Long ago I wrote Tibetan on the console and added enough input- and
output stuff to make that work. Only a small part of this has ended up
in the vanilla kernel. Adding features to the console is not a popular idea.]

Get the kbd package and read kdmapop.c for the docs on the kbd ioctls.
Tell me if these docs are outdated.
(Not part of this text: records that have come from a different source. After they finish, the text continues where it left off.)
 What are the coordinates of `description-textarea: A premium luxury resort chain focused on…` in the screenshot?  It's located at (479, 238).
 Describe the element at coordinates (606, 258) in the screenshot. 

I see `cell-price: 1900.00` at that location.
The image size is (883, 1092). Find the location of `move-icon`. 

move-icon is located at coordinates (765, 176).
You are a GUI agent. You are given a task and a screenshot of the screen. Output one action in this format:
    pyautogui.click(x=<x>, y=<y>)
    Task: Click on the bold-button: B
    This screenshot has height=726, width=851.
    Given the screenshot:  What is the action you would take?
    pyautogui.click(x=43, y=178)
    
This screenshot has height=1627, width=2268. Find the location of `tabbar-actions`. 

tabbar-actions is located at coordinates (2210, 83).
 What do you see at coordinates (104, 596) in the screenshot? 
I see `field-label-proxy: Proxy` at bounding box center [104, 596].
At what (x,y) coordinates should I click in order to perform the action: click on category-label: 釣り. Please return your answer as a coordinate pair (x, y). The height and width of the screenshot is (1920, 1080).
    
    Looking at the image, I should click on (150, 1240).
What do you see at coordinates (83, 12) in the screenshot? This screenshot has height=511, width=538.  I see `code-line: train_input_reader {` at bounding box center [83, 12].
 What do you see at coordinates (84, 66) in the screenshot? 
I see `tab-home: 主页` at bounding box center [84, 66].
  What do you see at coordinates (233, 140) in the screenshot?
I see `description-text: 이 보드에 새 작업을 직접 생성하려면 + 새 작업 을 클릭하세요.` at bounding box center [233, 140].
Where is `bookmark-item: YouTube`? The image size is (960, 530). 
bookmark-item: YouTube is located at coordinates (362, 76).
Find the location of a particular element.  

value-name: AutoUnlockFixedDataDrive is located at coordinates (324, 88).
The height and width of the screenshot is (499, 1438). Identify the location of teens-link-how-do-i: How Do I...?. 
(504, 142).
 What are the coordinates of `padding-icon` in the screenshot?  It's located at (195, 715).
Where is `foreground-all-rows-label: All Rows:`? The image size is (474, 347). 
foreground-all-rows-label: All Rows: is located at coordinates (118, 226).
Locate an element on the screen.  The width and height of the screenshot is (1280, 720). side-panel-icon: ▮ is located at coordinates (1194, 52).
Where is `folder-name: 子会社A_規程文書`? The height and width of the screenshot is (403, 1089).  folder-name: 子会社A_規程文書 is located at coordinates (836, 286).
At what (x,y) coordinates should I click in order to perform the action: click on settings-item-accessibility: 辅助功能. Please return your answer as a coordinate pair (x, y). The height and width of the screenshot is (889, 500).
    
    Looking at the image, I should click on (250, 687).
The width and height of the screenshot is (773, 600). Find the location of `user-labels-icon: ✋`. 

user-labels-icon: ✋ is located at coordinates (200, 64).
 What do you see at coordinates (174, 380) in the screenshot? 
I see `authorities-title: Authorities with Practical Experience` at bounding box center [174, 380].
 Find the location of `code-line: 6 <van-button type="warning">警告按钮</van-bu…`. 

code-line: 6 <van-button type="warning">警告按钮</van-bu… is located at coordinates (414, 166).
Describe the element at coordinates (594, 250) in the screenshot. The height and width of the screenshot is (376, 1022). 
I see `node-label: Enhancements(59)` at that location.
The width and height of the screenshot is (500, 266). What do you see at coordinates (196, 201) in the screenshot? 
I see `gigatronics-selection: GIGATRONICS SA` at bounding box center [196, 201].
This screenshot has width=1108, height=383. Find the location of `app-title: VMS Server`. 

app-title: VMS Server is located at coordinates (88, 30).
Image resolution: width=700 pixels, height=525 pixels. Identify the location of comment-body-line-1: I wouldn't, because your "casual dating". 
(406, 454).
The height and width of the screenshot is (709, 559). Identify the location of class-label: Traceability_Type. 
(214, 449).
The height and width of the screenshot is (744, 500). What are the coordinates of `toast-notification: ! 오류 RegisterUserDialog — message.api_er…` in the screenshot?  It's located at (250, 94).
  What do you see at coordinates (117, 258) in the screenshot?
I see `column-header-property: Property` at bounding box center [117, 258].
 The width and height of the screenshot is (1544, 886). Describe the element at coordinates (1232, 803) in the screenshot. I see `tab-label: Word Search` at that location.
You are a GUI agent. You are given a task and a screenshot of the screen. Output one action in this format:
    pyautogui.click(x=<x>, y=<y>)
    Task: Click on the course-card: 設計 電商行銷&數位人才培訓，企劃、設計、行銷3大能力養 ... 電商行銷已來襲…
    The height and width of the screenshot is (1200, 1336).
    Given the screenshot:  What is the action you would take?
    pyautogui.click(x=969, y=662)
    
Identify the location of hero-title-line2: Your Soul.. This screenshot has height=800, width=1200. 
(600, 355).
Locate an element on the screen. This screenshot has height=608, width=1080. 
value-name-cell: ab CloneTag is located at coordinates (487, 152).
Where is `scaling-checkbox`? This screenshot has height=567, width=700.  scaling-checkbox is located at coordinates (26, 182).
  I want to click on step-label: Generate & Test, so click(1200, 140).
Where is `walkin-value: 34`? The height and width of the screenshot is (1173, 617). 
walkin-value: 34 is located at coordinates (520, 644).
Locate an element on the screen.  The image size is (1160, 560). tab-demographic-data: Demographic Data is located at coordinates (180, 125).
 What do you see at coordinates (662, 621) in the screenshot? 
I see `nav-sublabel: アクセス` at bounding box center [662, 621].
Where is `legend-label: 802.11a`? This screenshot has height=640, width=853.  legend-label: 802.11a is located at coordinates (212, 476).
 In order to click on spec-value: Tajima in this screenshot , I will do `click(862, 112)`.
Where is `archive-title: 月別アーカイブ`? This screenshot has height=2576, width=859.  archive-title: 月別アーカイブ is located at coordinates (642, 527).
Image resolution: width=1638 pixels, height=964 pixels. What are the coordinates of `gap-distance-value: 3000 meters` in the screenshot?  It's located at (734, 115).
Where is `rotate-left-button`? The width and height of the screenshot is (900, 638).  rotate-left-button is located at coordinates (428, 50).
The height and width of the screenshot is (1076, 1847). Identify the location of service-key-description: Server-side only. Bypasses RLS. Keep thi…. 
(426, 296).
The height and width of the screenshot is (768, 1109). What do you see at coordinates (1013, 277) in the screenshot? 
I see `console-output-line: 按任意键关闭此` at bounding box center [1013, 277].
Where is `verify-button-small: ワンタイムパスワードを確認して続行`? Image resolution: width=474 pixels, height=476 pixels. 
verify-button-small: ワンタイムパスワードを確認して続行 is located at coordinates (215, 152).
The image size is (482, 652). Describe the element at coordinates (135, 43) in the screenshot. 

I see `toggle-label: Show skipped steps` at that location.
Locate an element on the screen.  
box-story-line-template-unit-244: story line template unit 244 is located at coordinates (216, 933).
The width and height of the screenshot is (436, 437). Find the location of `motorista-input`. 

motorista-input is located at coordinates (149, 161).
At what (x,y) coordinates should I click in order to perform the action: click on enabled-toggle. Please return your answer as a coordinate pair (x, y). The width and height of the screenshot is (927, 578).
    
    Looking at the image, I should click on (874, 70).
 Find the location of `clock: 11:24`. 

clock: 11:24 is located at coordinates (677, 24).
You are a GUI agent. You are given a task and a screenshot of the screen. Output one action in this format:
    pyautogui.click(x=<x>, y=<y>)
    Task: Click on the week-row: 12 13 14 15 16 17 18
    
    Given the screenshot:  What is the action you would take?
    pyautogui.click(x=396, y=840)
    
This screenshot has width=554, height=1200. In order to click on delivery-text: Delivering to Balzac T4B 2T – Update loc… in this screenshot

I read

/*
* Linux pre-0.96 defined GIO_SCRNMAP, PIO_SCRNMAP:
typedef char scrnmap_t;
#define E_TABSZ 256
#define GIO_SCRNMAP 0x4B40
#define PIO_SCRNMAP 0x4B41
* and Linux 0.99.14y first implemented them.
* Usage:
scrnmap_t map[E_TABSZ];
ioctl(fd,GIO_SCRNMAP,map);
ioctl(fd,PIO_SCRNMAP,map);
* to read or write the kernel translation table that is
* applied to user application output before displaying.
*
* Before 1.3.1, the character set was completely undetermined,
* and if the font was in an order different from the character
* set in use, the user screen map was used to map application
* codes to font indices. (To be more precise: there were four
* translation tables, and this ioctl would get/set the fourth
* table, while the other three tables are built-in and constant.)
*/

/*
* Linux 1.3.1 introduces GIO_UNISCRNMAP, PIO_UNISCRNMAP:
#define GIO_UNISCRNMAP 0x4B69
#define PIO_UNISCRNMAP 0x4B6A
* Usage:
unsigned short umap[E_TABSZ];
ioctl(fd,GIO_UNISCRNMAP,umap);
ioctl(fd,PIO_UNISCRNMAP,umap);
* to read or write the kernel translation table that is
* applied to user application output before displaying.
* (When the console is not in utf8 mode.)
*
* The idea is that the umap values are 16-bit unicode (ucs2)
* values, and that the fonts will have an index giving the
* unicode value for each glyph, so that the kernel can match up
* application codes to font positions.
#define UNI_DIRECT_BASE 0xF000
#define UNI_DIRECT_MASK 0x01FF
* For compatibility, and for fonts without table, the unicode
* values 0xF000+n, 0 <= n <= 0x01FF, acts as direct font indices.
* In the new scheme, the old PIO_SCRNMAP fills the kernel umap
* table with such direct-to-font values.
*/

/*
* Linux 1.1.63 introduces GIO_UNIMAP, PIO_UNIMAP, PIO_UNIMAPCLR:
#define GIO_UNIMAP 0x4B66
#define PIO_UNIMAP 0x4B67
#define PIO_UNIMAPCLR 0x4B68
* And Linux 1.1.92 implements them.
* Usage:
struct unimapinit {
unsigned short advised_hashsize;
unsigned short advised_hashstep;
unsigned short advised_hashlevel;
} ui;
ioctl(fd, PIO_UNIMAPCLR, &ui);
* to clear the unimap table and advise about the kind of
* hash setup appropriate to what one is going to load
* (with 0 for "don't care").
struct unipair {
unsigned short unicode;
unsigned short fontpos;
};
struct unimapdesc {
unsigned short entry_ct;
struct unipair *entries;
} ud;
ioctl(fd, PIO_UNIMAP, &ud);
ioctl(fd, GIO_UNIMAP, &ud);
* to add the indicated pairs to the kernel unimap table
* or to read the kernel unimap table, where in the latter case
* ud.entry_ct indicated the room available.
*
* In Linux 1.3.28 the hash table was replaced by a 3-level
* paged table, so the contents of a struct unimapinit are
* no longer meaningful.
*
* Linux 2.6.1 makes GIO_UNIMAP, PIO_UNIMAP, PIO_UNIMAPCLR per-vt
* so that fd no longer is random.
*/

Andries

[There is also a file with kbd docs I once wrote, under kernel/people/aeb.
Should probably be moved to Documentation, but it will be outdated today.]